By the mid-19th century, both Britain and the United States had large-scale valentine production systems in place. Insulting valentines expanded on traditional valentines and offered manufacturers an additional source of revenue. Vinegar cards could be cheaply made by printing them on a single paper, folding and sealing them with a bit of wax. That said, Bradbeer adds that many mass-produced cards of the 19th century involved elaborate handwork in their assembly.
While the U.S. tradition of exchanging valentines didn’t ramp up until after the Civil War, across the pond the valentine craze began in earnest around the same time as postal reform. Britain’s Uniform Penny Post, which allowed anyone in England to send something in the mail for just one penny, went into effect on January 10, 1840. One year later, the public sent nearly half a million valentines. In 1871, London’s post office processed some 1.2 million cards. The number might have been higher, but postmasters sometimes confiscated vinegar valentines, deeming them too vulgar for delivery.
Postal workers were not the only ones rattled by the nastiness of vinegar cards. “There are contemporary accounts from memoirs and newspapers that show that fist fights and court cases, suicide and attempted murder resulted,” says Pollen. The Pall Mall Gazette of London published a story in 1885 about a husband who shot his estranged wife after she sent him a vinegar valentine.
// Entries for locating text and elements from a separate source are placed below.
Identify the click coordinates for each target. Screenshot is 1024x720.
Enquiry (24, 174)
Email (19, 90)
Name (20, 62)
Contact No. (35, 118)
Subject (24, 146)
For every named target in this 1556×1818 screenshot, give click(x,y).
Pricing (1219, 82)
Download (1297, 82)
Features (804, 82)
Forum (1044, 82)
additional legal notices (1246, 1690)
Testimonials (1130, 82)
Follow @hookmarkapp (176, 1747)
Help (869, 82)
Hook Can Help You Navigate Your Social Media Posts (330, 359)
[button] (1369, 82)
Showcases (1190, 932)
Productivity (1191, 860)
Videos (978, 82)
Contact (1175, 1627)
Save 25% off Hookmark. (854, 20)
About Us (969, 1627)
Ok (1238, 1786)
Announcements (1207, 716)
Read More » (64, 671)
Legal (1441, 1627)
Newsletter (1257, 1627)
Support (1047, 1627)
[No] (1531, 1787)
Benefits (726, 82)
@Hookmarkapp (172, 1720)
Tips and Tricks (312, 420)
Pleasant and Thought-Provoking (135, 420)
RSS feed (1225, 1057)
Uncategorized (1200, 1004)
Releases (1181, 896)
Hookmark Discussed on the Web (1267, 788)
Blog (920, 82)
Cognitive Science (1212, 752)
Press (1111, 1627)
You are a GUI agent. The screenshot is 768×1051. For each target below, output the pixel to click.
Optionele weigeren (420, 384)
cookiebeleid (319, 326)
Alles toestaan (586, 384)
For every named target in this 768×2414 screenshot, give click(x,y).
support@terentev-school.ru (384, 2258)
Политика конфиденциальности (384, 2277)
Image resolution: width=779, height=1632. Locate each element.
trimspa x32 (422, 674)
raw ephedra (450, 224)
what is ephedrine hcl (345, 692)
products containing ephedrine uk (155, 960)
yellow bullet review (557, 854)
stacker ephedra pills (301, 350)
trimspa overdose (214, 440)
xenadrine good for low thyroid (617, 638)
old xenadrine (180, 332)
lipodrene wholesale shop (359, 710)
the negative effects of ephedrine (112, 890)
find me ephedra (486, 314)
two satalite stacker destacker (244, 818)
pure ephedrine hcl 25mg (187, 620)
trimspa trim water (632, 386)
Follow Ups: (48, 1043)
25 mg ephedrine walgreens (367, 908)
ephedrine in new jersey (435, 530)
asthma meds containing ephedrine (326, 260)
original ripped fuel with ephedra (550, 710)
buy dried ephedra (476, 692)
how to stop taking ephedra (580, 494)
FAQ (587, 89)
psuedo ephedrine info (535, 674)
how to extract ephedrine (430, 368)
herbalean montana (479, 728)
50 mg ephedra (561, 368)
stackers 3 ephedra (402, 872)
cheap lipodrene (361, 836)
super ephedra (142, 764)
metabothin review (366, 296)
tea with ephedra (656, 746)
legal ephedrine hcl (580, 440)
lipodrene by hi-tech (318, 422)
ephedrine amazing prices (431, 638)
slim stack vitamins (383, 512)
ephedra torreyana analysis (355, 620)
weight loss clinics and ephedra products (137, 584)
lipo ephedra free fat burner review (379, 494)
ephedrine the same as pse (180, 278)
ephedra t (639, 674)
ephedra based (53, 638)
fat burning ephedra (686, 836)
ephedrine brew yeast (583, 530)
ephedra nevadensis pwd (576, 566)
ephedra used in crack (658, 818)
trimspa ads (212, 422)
Few Vinegar Valentines Cards Were Preserved
Less is known about insulting valentines than sentimental ones, in part because very few survived. “There are autobiographical accounts that show recipients tore them up and burned them from shame. Most surviving examples are unsent cards found in the collections of printers and stationers,” Pollen explains.
Because they were mailed anonymously, most senders of vinegar valentines faced few repercussions. Adding insult to injury, senders didn’t even foot the cost of postage. “Not only did vinegar valentines contain downright slanderous statements, but they were also sent C.O.D. (cash on delivery) and cost the recipient one penny to read,” says Bradbeer.
As a result of some of the extreme reactions and regular letters of complaint in the press, the cards began to fall out of favor. “Some blamed the card manufacturers for crass profit-seeking, and others blamed the tastes of the newly literate public who could afford these cheap items.
Whether commercialization or class was the cause of their spread, impassioned pleas to clean up the holiday became more widespread in the later-19th century, Pollen says.
Today, very few Valentine’s Day cards convey such a mean spirit. But Pollen argues a modern-day equivalent for cruel and anonymous jibes exists: the social media troll.